Sustantivos femeninos terminados en -o

Los pocos sustantivos femeninos que terminan en –o, tienen orígenes diversos:

1- Sustantivo patrimonial: El único es mano y posiblemente la excepción se haya conservado porque se opone al masculino pie y la consideremos, como a la cabeza, una hembra creadora de nuevas realidades.
Sin embargo, a lo largo de la historia de la lengua, han entrado nuevos sustantivos femeninos en –o.

2- Préstamos antiguos del catalán: nao y seo.

3- Sustantivos cultos: Los cultismos femeninos en –o siempre han estado sometidos a la fuerza analógica de los masculinos en –o: la eco, la método o la cartílago terminaron siendo masculinos: el eco, el método y el cartílago:
“Al vislumbrar de la modesta luna le responde la eco solitaria.” (L. Fernández de Moratín, Poesías completas, 1778-1822).
“...lo cual se hará escriviendo con la método i términos devidos a cada cosa”. (Juan de Robles, El culto sevillano, 1631).
Otros sustantivos cultos, como caligo, virago o libido, resisten como femeninos, aunque el primero no esté recogido en el DRAE con ninguna de los dos significados que hemos encontrado, el segundo vacile en cuanto al género por su propia significación de ambigüedad sexual y el tercero genere, como ya vimos, numerosos errores:

“Lo oculto de Dios, según el lenguaje del libro del Éxodo, está representado en aquella nube densa y oscura, es decir, en la caligo”. “El ocultamiento luminoso de Dios...” José M. Moraga Esquivel).
“La caligo beltrao es una mariposa de las selvas brasileñas, que alcanza los 18 centímetros de envergadura alar.” (
Animalandia, acceso 21-10-2009)
"La haitiana era una mulata auténtica; un virago color chocolate". (La Venus mecánica, José Díaz Fernández, 1929).
"Cuando el germano de estos siglos se ocupa en idealizar la mujer, imagina la walkiria, la hembra beligerante, virago musculosa que posee actitudes y destrezas de varón". (Artículos, Ortega y Gasset, 1917-33)
4- Acortamientos coloquiales: Resultados de acortamiento o abreviación de palabras compuestas. Unas mantienen el género con conciencia etimológica: la moto ‘motocicleta’, la foto ‘fotografía’, la eco ‘ecografía’ (no incluida en el DRAE). Pero en otras no se conserva el sentimiento etimológico: radio, dinamo, magneto, polio ‘poliomielitis’.
Las personas con poca cultura pueden considerar, por analogía, estas palabras como masculinas y crear un vulgarismo con prótesis de a-. Un sintagma del tipo "una moto", "alguna moto" lo segmentan como "*un amoto", "*algún amoto" y, a partir de ellos, forman: *el amoto, *el afoto, *el arradio...

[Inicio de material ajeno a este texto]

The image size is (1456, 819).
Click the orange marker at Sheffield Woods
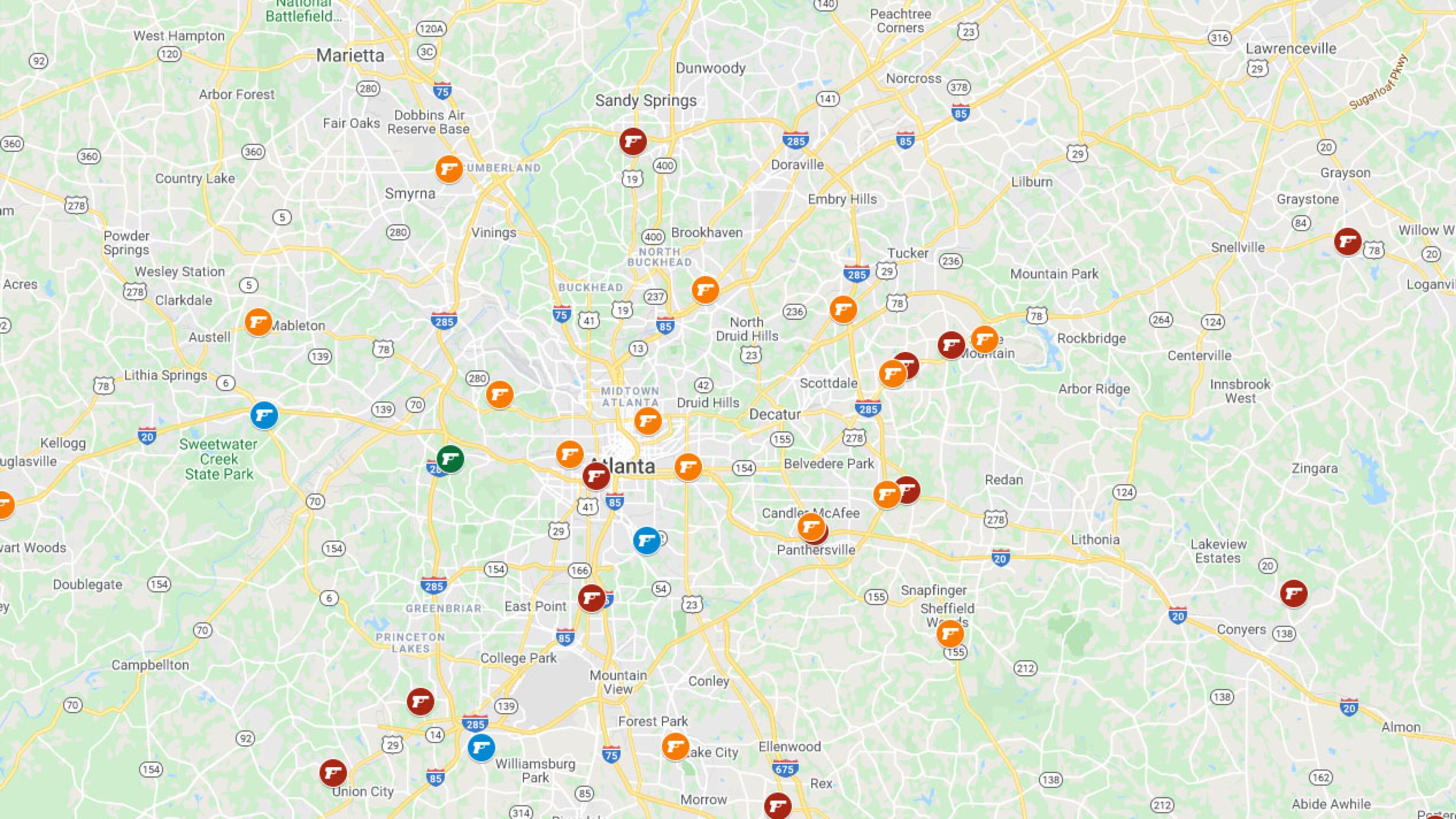click(950, 634)

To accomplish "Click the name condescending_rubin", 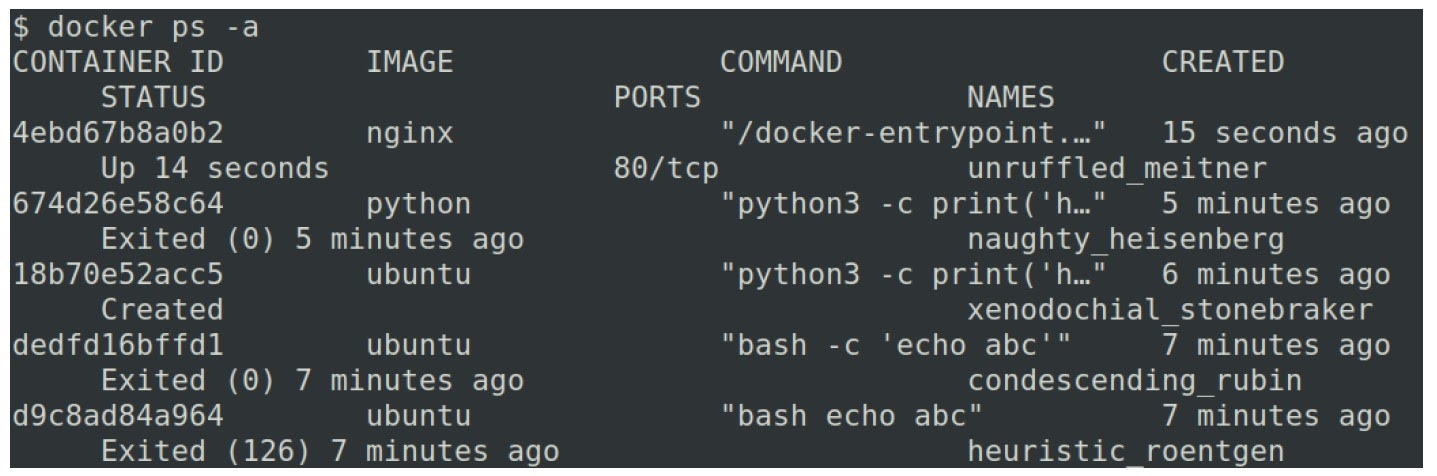I will (1134, 382).
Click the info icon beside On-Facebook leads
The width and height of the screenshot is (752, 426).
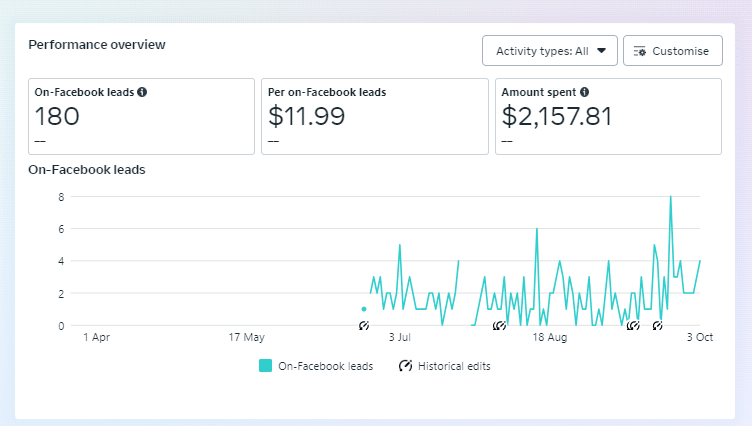point(142,92)
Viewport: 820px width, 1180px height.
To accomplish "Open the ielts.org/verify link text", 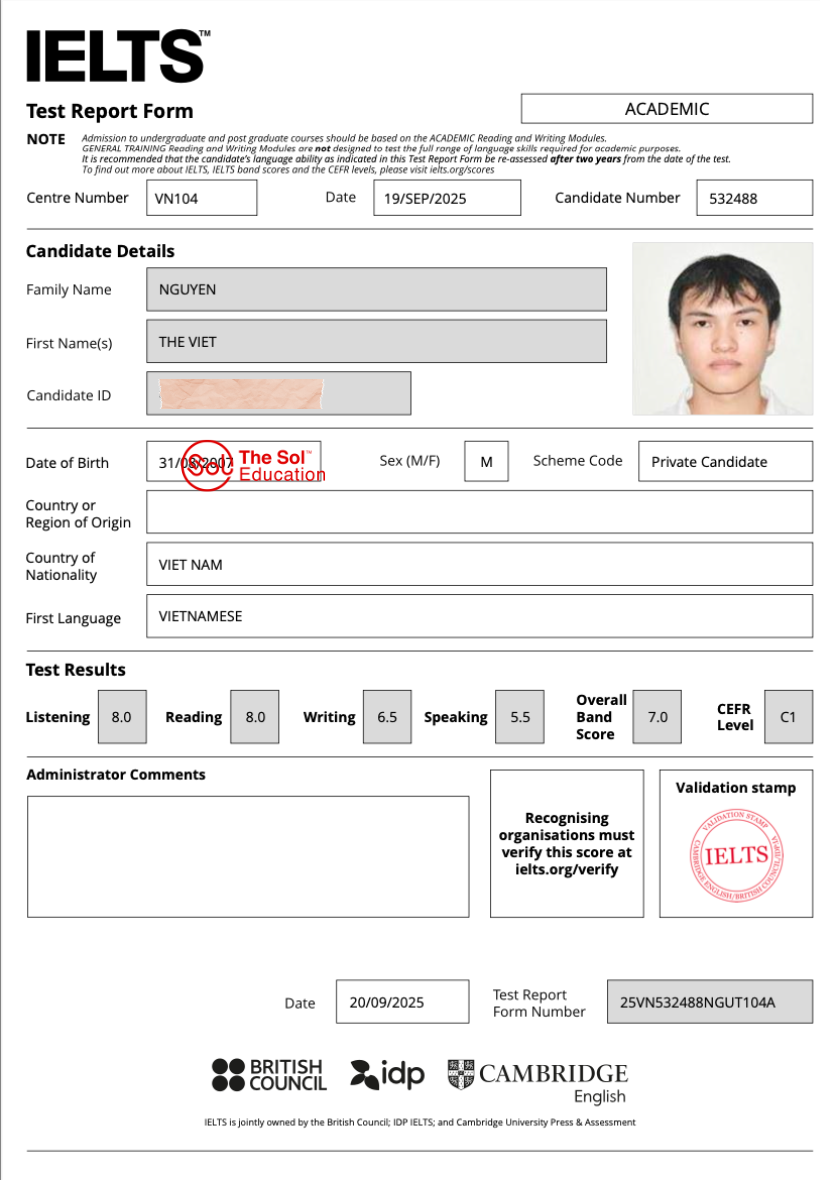I will click(x=566, y=869).
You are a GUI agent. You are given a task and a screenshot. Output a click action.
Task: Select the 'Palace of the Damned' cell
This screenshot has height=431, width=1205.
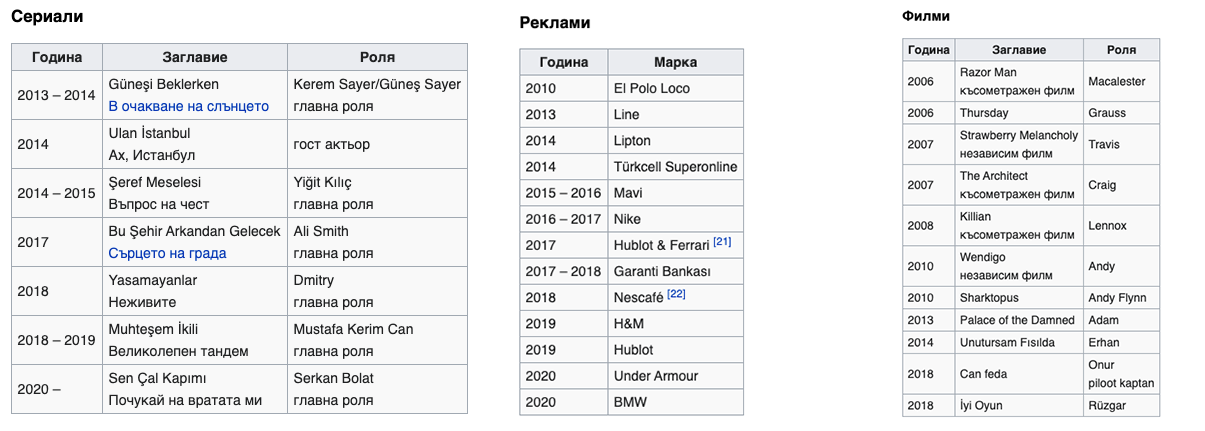pyautogui.click(x=1019, y=320)
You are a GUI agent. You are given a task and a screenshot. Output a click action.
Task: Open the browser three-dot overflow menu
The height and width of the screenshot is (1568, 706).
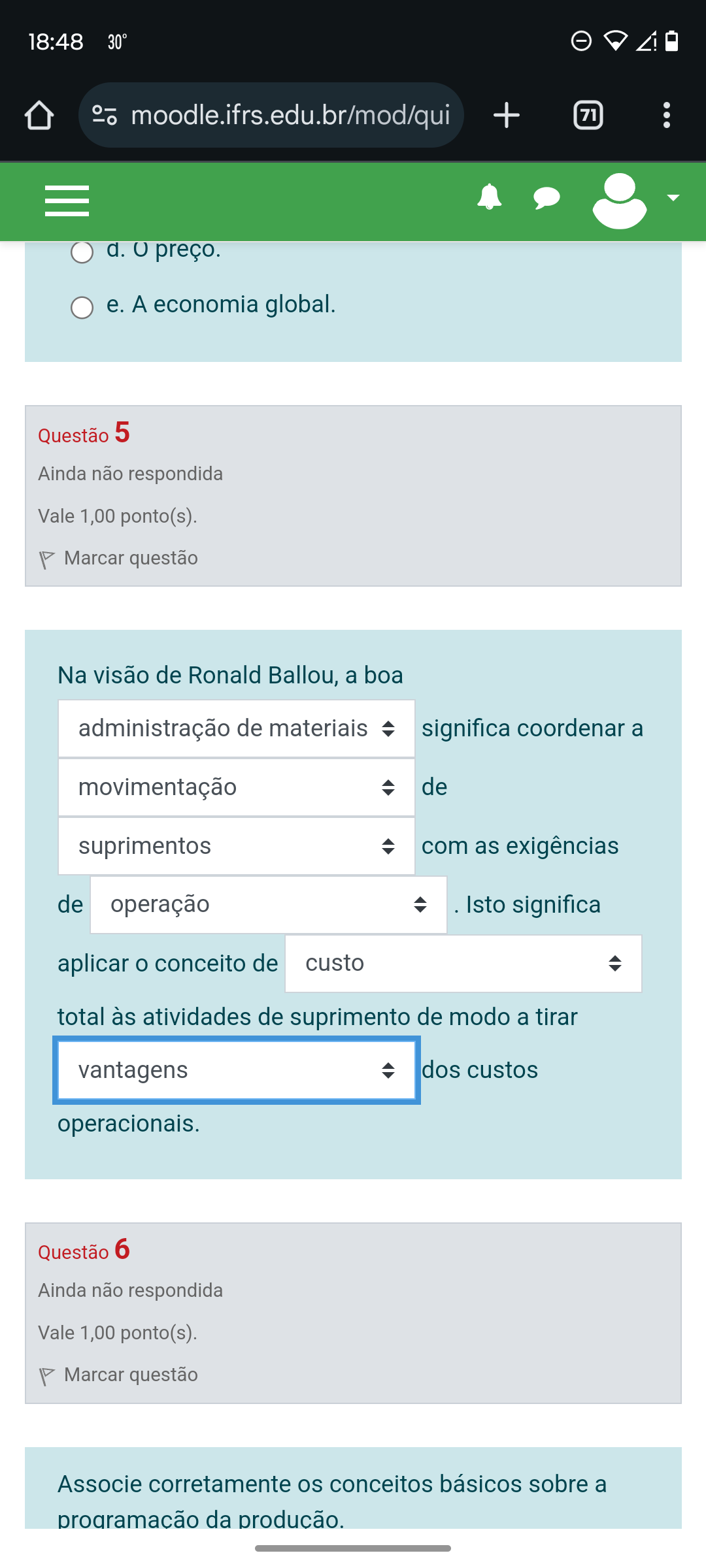pyautogui.click(x=666, y=116)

5- Los nombres de letras: Presuponen el apelativo “la letra”: la o, la ro ‘decimoséptima letra griega’.

6- Sustantivos de género común referidos a mujeres: la testigo, la soprano, la miembro...
Un caso especial son los nombres de oficios considerados tradicionalmente propios del hombre, cuando se aplican a las mujeres. Aunque actualmente existe la tendencia a usar la forma femenina en –a para referirse a las mujeres, no es extraño encontrar la medico, la abogado, la ingeniero... En otras profesiones y cargos (especialmente militares) predomina la forma común en –o y es extraño encontrar la forma en –a: la sargento, la cabo, la soldado...

7- En los nombres propios de ciudades, regiones, empresas, entidades, organizaciones, etc. en los que sobreentiende el nombre común: la Toledo misteriosa, la Texaco, la Metro, la NATO, la Gestapo...

En resumen, se puede decir que los pocos femeninos en -o que han entrado en la lengua española son de poco uso y suelen vacilar en cuanto a su género.

Artículos relacionados:
Sustantivos masculinos terminados en -a.
Otros sustantivos masculinos con -a final.
Sobre las palabras libido y lívido.

2 comentarios:

Anónimo dijo...

Tengo una duda trascendental.
¿El diminutivo de mano es manito, o manita?

Esopo dijo...

Son correctas ambas formas: la manito o la manita.
Manito es la forma habitual en la mayor parte de América y responde a la forma regular porque en los diminutivos se suele mantener la vocal final del sustantivo, independientemente de su género gramatical: el mapita (el mapa), la motito (la moto).
Manita es la forma habitual en España y México. Se corresponde con el género gramatical del sustantivo mano, y no con su vocal final.